MiR-1202 functions as a tumor suppressor in glioma cells by targeting Rab1A.

Aberrant expression of microRNAs correlates with the development and progression of human cancers by targeting downstream proteins. MiR-1202 is downregulated in ovarian cancer and clear cell papillary renal cell carcinoma; however, its role in glioma remains unknown. The purpose of this study was to determine the expression and the role of miR-1202 and to elucidate its regulatory mechanism in glioma. We used quantitative real-time polymerase chain reaction to measure miR-1202 expression in both glioma tissues and cell lines.

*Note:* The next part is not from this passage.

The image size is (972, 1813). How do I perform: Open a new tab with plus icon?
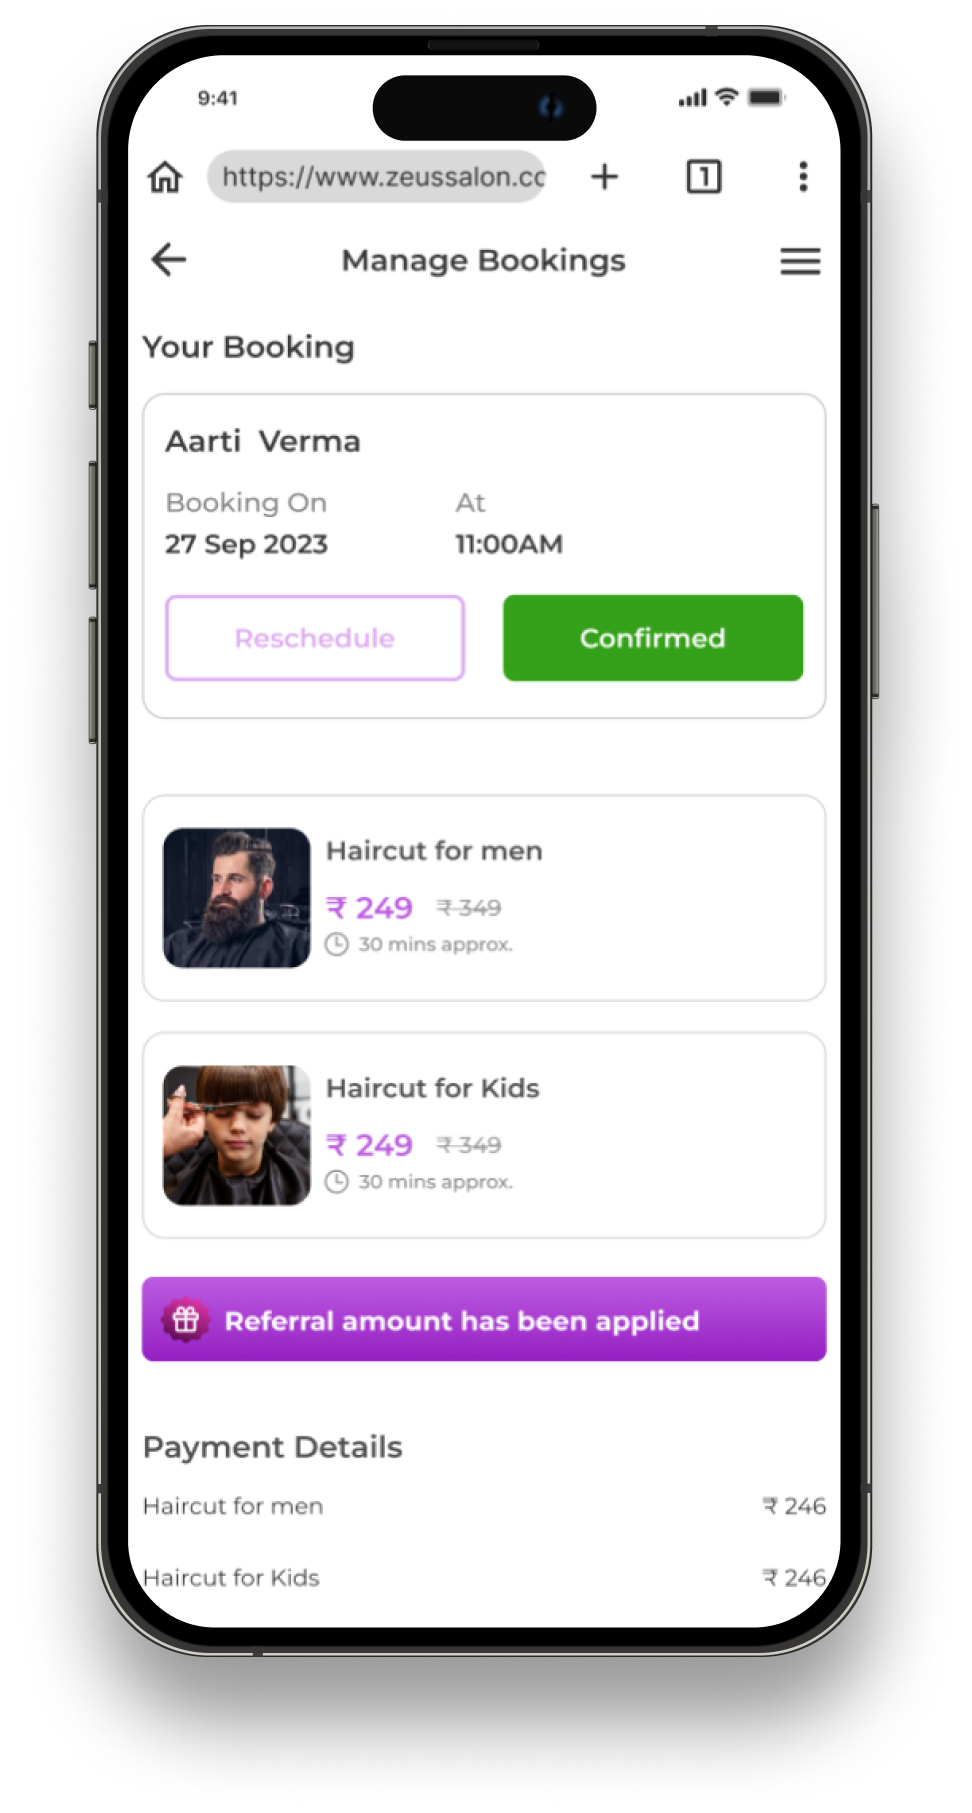604,177
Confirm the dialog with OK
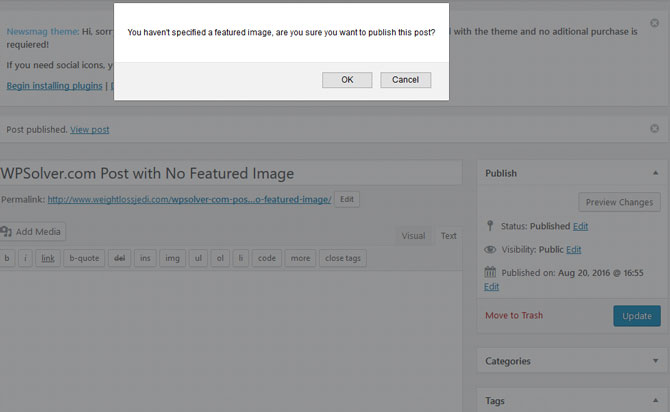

The findings showed that the miR-1202 expression decreased dramatically in clinical glioma tissues and cell lines, and miR-1202 expression was inversely correlated with the expression of Rab1A. Using bioinformatics and luciferase reporter assays, we identified Rab1A as a novel and direct target of miR-1202. In vitro, overexpression of miR-1202 inhibited glioma cell proliferation and induced endoplasmic reticulum stress and apoptosis through targeting Rab1A, whereas suppression of miR-1202 promoted cell proliferation and inhibited endoplasmic reticulum stress and apoptosis. Similarly, silencing Rab1A with small interfering RNA also suppressed glioma cell growth and induced endoplasmic reticulum stress and apoptosis. Taken together, our data indicate that miR-1202 suppresses proliferation and induces endoplasmic reticulum stress and apoptosis through targeting and inhibiting Rab1A in glioma cells. These results suggest miR-1202 as a potential therapeutic target for the treatment of glioma patients.